Auckland-based Image Marketing Group has agreed to pay a $120,000 penalty to the Crown for spamming.
The penalty was agreed upon by company director Brendan Paul Battles and the Department of Internal Affairs, and approved by the High Court at Auckland.
In a just-released decision, Justice Mary Peters says the company breached the Unsolicited Electronic Messages Act 2007 four times from February 2009 to December 2010.
Originally, the starting point for negotiating the penalty was $160,000, but Justice Peters reduced it to $120,000 because Mr Battles cooperated.
“The acknowledgement of liability avoids the very substantial costs the taxpayer would incur if a trial were required, that trial being estimated to take seven days,” she says in the decision.
Got off lightly
"Image Marketing Group and Brendan Battles are prolific spammers, who were apparently still sending bulk spam in 2011 when the matter was before the courts," Institute of IT Professionals CEO Paul Matthews tells NBR.

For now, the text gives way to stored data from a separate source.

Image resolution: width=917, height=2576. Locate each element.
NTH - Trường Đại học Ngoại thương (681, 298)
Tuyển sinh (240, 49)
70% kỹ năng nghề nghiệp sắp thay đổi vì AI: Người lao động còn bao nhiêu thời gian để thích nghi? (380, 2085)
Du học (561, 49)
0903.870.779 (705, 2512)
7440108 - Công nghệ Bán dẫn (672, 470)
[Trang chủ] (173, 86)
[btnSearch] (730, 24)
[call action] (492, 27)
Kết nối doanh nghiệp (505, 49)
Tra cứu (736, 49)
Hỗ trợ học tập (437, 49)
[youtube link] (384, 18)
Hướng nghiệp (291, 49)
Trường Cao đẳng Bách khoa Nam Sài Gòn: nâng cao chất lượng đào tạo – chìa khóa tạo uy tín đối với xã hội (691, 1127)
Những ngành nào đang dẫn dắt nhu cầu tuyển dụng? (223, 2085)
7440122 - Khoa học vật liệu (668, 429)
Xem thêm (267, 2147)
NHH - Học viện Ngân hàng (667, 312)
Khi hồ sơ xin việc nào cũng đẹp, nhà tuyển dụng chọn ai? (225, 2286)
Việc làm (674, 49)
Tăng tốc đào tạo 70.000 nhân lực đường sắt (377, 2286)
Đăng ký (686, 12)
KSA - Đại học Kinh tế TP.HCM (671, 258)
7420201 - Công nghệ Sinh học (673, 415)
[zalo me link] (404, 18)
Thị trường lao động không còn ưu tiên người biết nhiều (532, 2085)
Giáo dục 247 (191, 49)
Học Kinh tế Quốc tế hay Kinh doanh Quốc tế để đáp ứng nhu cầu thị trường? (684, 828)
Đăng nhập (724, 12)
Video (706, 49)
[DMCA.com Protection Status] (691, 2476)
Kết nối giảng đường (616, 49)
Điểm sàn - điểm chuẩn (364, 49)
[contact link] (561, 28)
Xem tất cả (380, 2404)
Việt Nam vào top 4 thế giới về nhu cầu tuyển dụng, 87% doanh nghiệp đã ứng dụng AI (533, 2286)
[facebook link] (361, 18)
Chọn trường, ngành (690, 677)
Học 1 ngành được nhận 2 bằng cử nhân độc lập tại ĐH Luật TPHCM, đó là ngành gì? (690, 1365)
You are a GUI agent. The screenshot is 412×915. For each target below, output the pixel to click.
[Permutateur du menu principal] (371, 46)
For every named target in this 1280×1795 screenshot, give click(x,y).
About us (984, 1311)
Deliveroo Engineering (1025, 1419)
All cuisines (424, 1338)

"Given how major the operation was, and the fact they were initially up for a maximum of $2.1 million in fines, the eventual fine could be considered at the lighter end," Mr Matthews says.
"Many people suspect what was proven in court was likely just the tip of the iceberg, but hopefully this marks the end of spam from this corner of the web and serves as a warning to others thinking of doing the same."
Between February to March 2009, Image Marketing Group was responsible for more than 44,800 text messages to mobile telephones connected to networks operated by Telecom and Vodafone. These sought to promote the sale of a product known as an “Antenna Booster”.
In September 2009, the company sold a database with about 50,000 email addresses to a third party, Dean Letfus. Mr Letfus paid $1000 and sent messages to the email addresses in the database, marketing and promoting goods and services. About 400 recipients complained.
In December 2009, Mr Battles logged into his account with Ezymsg Pty, an Australian web-based marketing and database management service, and sent nearly 520,000 messages.
In 2010, the company continued to send unwanted messages to New Zealanders as part of 21 email advertising campaigns by Image Marketing Group.
The Department of Internal Affairs received 69 complaints in respect of the 2010 messages. The number of messages Mr Battles sent remains unknown, according to the court judgment.